Mulheres do Paraná recebem métodos contraceptivos gratuitamente pelo SUS

Cinco tipos de métodos contraceptivos são distribuídos de forma gratuita pelo Sistema Único de Saúde, em todos os municípios do Paraná. Hoje, 75% das mulheres paranaenses em idade fértil usam algum método para evitar a gravidez. O uso destes métodos possibilita que a mulher planeje sua vida familiar da maneira que desejar. Para receber o medicamento, a mulher deve procurar uma unidade de saúde e agendar uma consulta ginecológica.
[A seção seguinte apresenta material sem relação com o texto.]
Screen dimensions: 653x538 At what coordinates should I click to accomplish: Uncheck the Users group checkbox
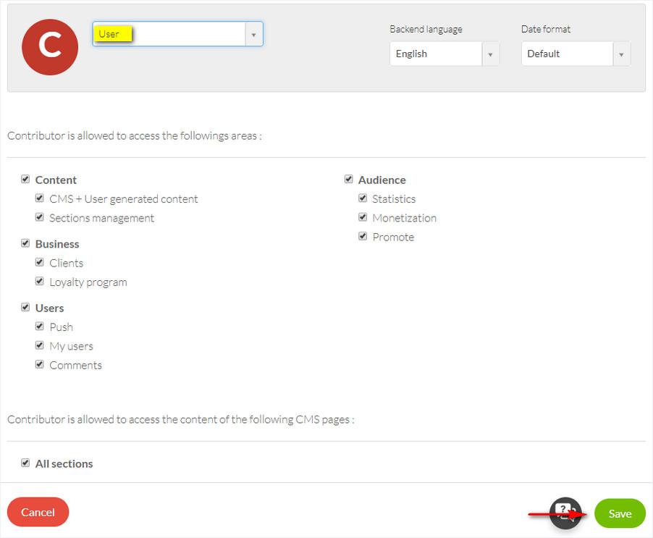pos(25,308)
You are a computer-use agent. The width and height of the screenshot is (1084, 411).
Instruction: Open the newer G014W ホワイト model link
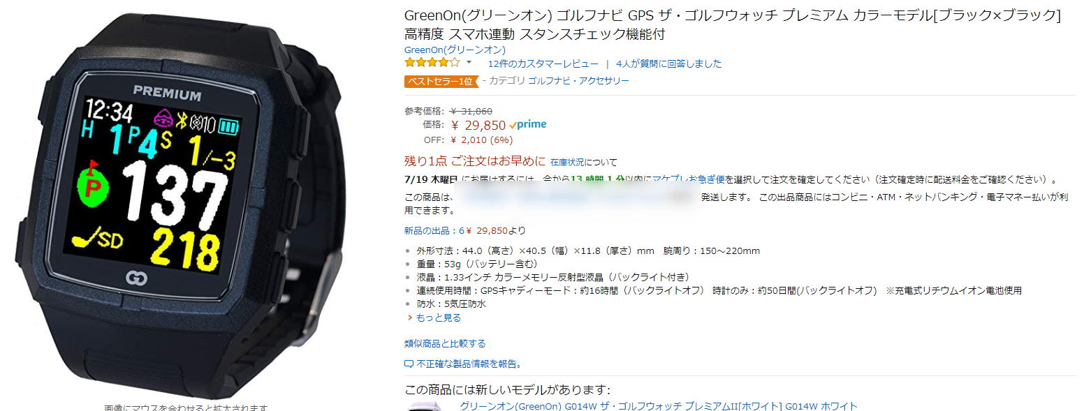[x=659, y=406]
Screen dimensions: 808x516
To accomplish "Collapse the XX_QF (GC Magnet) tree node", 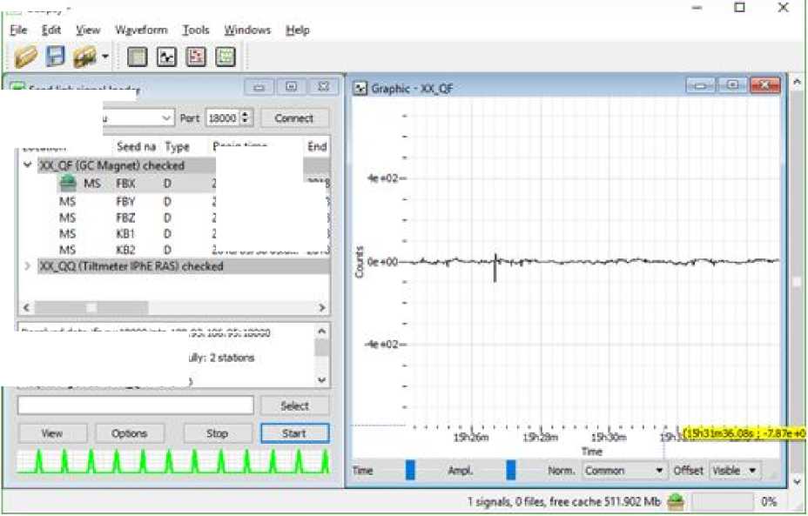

Os métodos distribuídos na rede pública são: dispositivo Intrauterino (DIU) de cobre (cobertura de 10 anos), pílula anticoncepcional combinada tradicional, pílula para amamentação (progesterona), anticoncepcional injetável (mensal) e anticoncepcional injetável (trimestral). “A opção pelo contraceptivo deve ser feita em conjunto entre médico e paciente. O método é escolhido de acordo com o perfil da mulher e muitos fatores são levados em conta, inclusive se ela é fumante ou não”, explica o médico ginecologista da Secretaria da Saúde, Paulo Mercer.

Na consulta, além de escolher o método e receber todas as informações sobre ele, a mulher é orientada a realizar os exames de prevenção aos cânceres de colo de útero e de mama. “Cada método tem suas particularidades, portanto, para que o uso seja efetivo ela deve usar corretamente sem interrupções”, destaca.

Mercer ressalta que os anticoncepcionais tradicionais podem ser utilizados desde o início da idade fértil até próximo dos 40 anos. Depois desta fase a mulher pode substituir o método escolhido por outros, como o diu ou a laqueadura se desejar.

“O anticoncepcional deve ser associado ao uso da camisinha para garantir a dupla proteção, pois a camisinha também protege contra doenças sexualmente transmissíveis”, destaca.

Mesmo com o acesso facilitado aos contraceptivos, a gravidez na adolescência ainda acontece com muita freqüência. Atualmente 24% das gestações acontecem em meninas de 15 a 20 anos.

“Quando as meninas procuram o método contraceptivo é porque já iniciaram a vida sexual e muitas delas já estão grávidas. Por isso é importante que os pais orientem as meninas a buscarem proteção antes de terem vida sexual ativa”, esclarece Mercer.